**EXCERPT**
------------------------------------------------

There’s this running bit on Sunday night’s episode of Barry. At various points, each of the main characters finds themselves at a place called Beignets by Mitch, pouring their hearts out to the proprietor, a beanie-clad bro with a thick SoCal drawl and absolutely zero changes in facial expression. Sally (Sarah Goldberg) is wondering whether she should work with the fickle streaming service that pulled her show. NoHo Hank (Anthony Carrigan) is dealing with relationship issues concerning his boyfriend and rival gangster Cristobal. And Barry (Bill Hader) is trying to figure out if it’s a bad idea to meet up with some old Army buddies.
You’ve probably been to some version of this establishment before: airy and minimalist decor, hyped artisanal food, a comically long wait, and an owner vibrating on an entirely different plane of existence. But Mitch actually turns out to be a perfect sounding board, giving each one of them surprisingly deep, tailored advice while a huge line snakes outside the door.
“I’d tread lightly if I were you,” he tells Barry, for instance. “This one time I went to this 10-year reunion with these dudes I used to sell drugs with and they just weren’t the same dudes. Like, this one guy was super MAGA and trying to get me on anti-CRT shit. And the other dude tried to make me watch videos of dads rapping and it was corny as fuck. Trust me, I’d, like, do a Zoom sesh before you go for the full-on in-person hang.” (And, well, he turned out to be right.)
Mitch is played by Tom Allen, a Los Angeles-based actor who says he tends to gravitate towards “childlike, naive, surfer-bro kind of roles.” Even so, Mitch was special. “I love the character so much,” he said. “He cares about people, and he’s achieving what he set out to do. He’s living his dream. So he’s a very aspirational character to me.”
GQ: What was the initial description you saw for the role?
Tom Allen: They wanted him to be the sort of neighborhood therapist. They wanted a guy who has a stoic exterior, but he’s an incredibly thoughtful, sensitive, and caring guy. I think the thing they wanted to get across is that even though he has this very stoned exterior, when he speaks, you realize that he’s actually listening.

------------------------------------------------

**THE PROBLEM**
Reproduce the piece about the Barry character Mitch word for word, everything from "Mitch is played" down to "he’s actually listening.".

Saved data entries

------------------------------------------------

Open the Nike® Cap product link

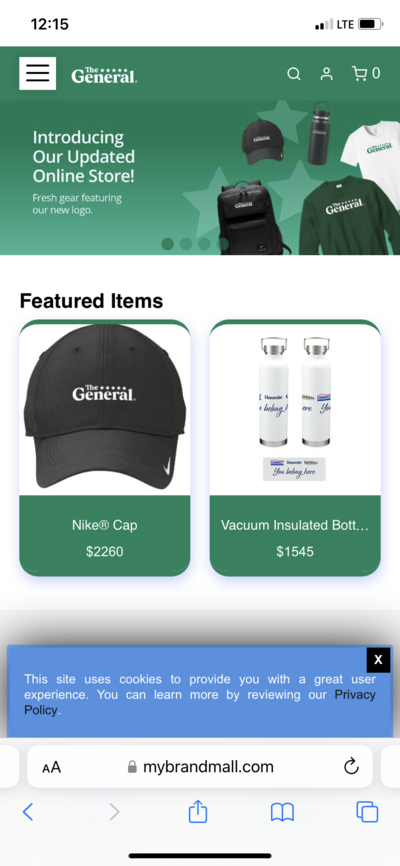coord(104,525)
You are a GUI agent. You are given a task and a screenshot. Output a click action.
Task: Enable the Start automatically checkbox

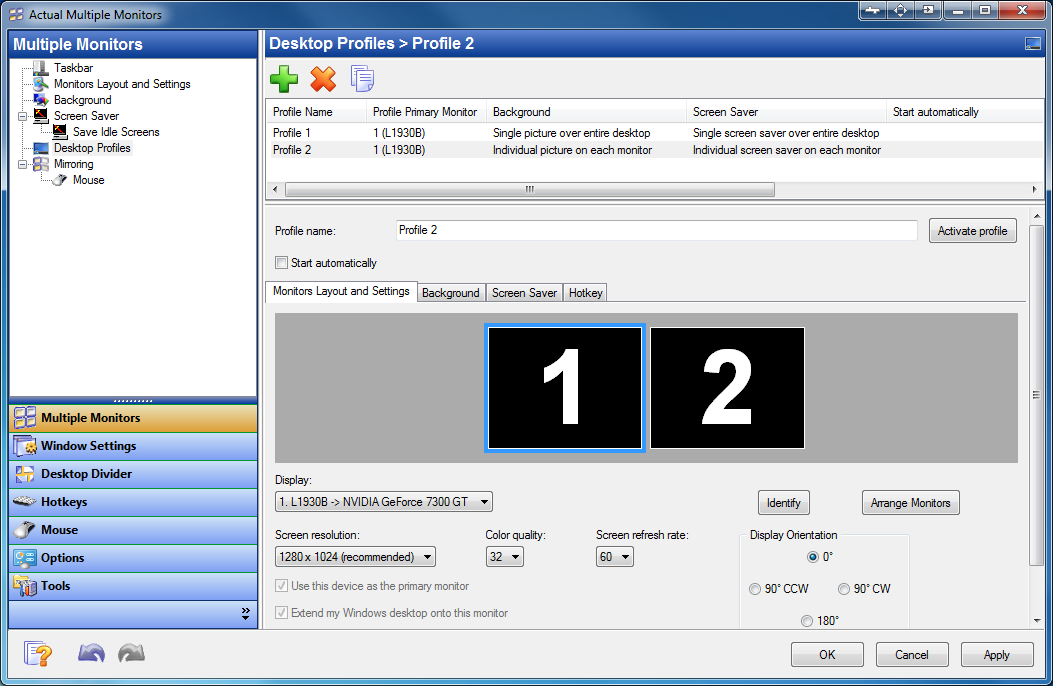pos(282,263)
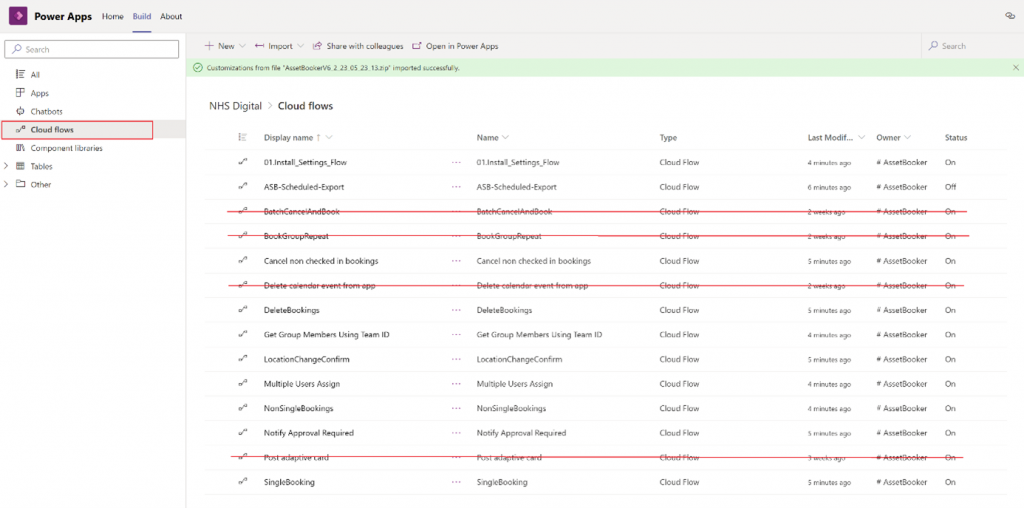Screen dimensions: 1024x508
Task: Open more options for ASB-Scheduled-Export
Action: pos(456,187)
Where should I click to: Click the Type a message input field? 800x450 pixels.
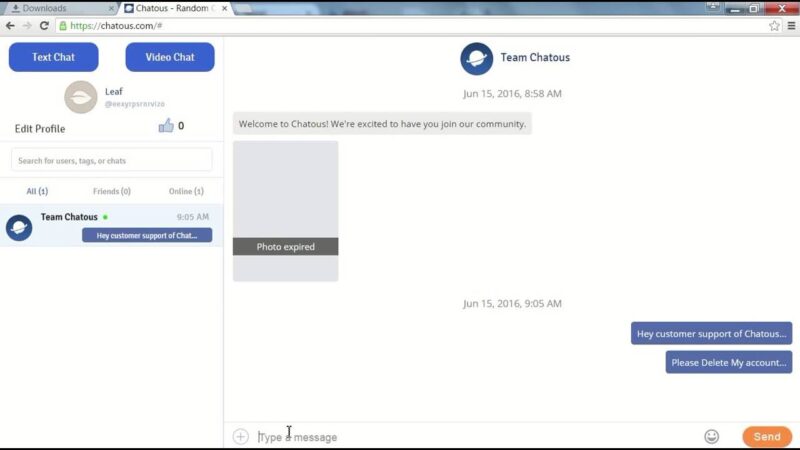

------------------------------------------------

**COMPLETED TASK**
Mitch is played by Tom Allen, a Los Angeles-based actor who says he tends to gravitate towards “childlike, naive, surfer-bro kind of roles.” Even so, Mitch was special. “I love the character so much,” he said. “He cares about people, and he’s achieving what he set out to do. He’s living his dream. So he’s a very aspirational character to me.”
GQ: What was the initial description you saw for the role?
Tom Allen: They wanted him to be the sort of neighborhood therapist. They wanted a guy who has a stoic exterior, but he’s an incredibly thoughtful, sensitive, and caring guy. I think the thing they wanted to get across is that even though he has this very stoned exterior, when he speaks, you realize that he’s actually listening.